--- Records supplied Enclosed Below ---

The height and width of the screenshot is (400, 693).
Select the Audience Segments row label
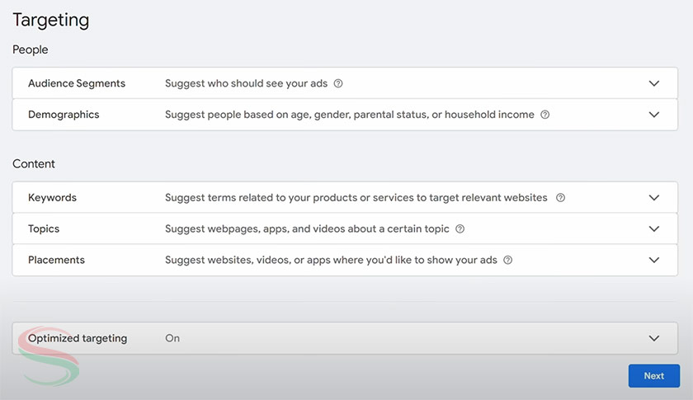(77, 83)
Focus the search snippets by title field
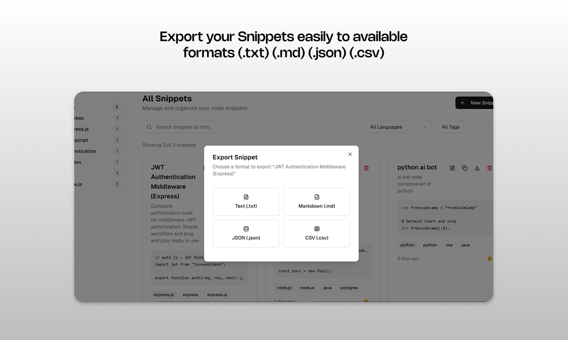The image size is (568, 340). pyautogui.click(x=255, y=127)
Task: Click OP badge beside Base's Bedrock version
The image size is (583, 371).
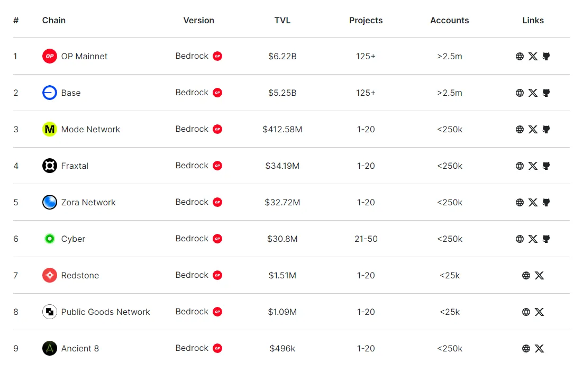Action: [217, 93]
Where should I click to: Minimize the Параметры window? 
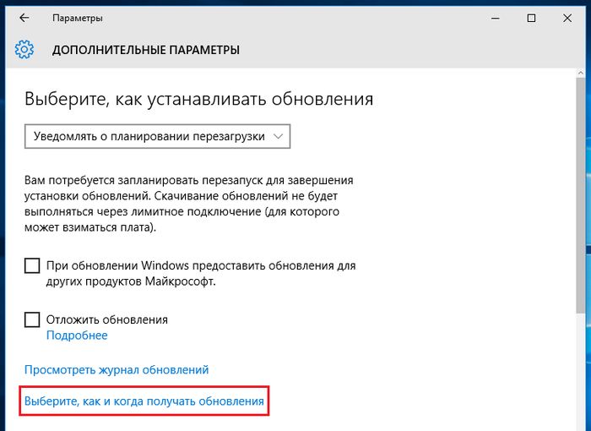[492, 18]
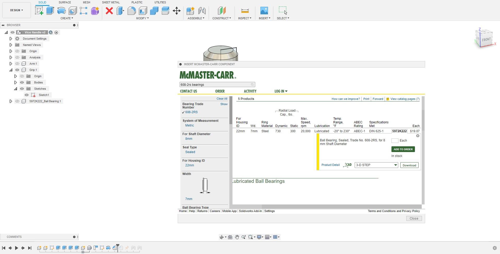Viewport: 500px width, 254px height.
Task: Click the Measure ruler icon under Inspect
Action: (x=245, y=11)
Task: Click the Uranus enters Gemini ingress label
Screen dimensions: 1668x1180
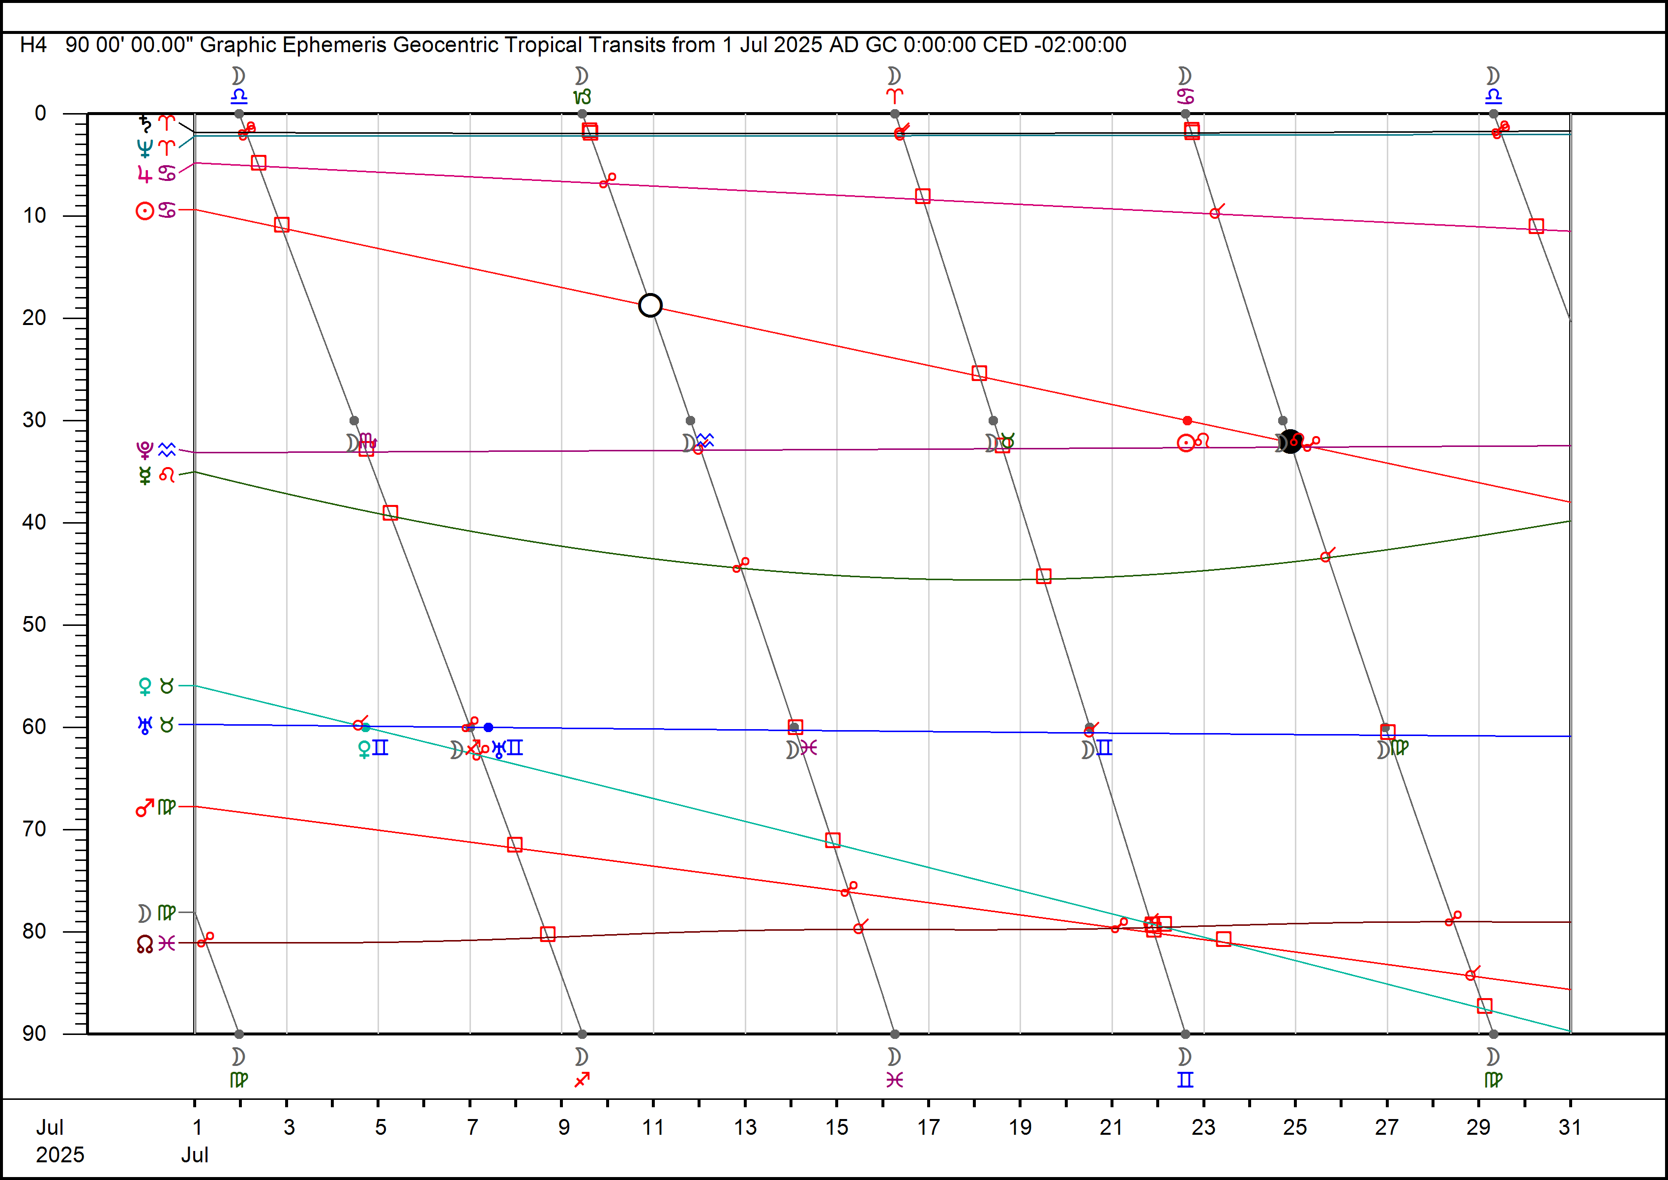Action: click(x=507, y=748)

--- End of Enclosed Records supplied ---

Exercise objective:
Beginning with the line that contains "The image size is (583, 371).", output each line of the material above through the last one exactly as it stands. Do not include the pictures.

Task result:
The image size is (583, 371).
Action: [217, 93]
Where should I click to: Minimize the Параметры window? 
[492, 18]
Viewport: 500px width, 254px height.
Task: Click the Measure ruler icon under Inspect
Action: (x=245, y=11)
Task: Click the Uranus enters Gemini ingress label
Screen dimensions: 1668x1180
Action: click(x=507, y=748)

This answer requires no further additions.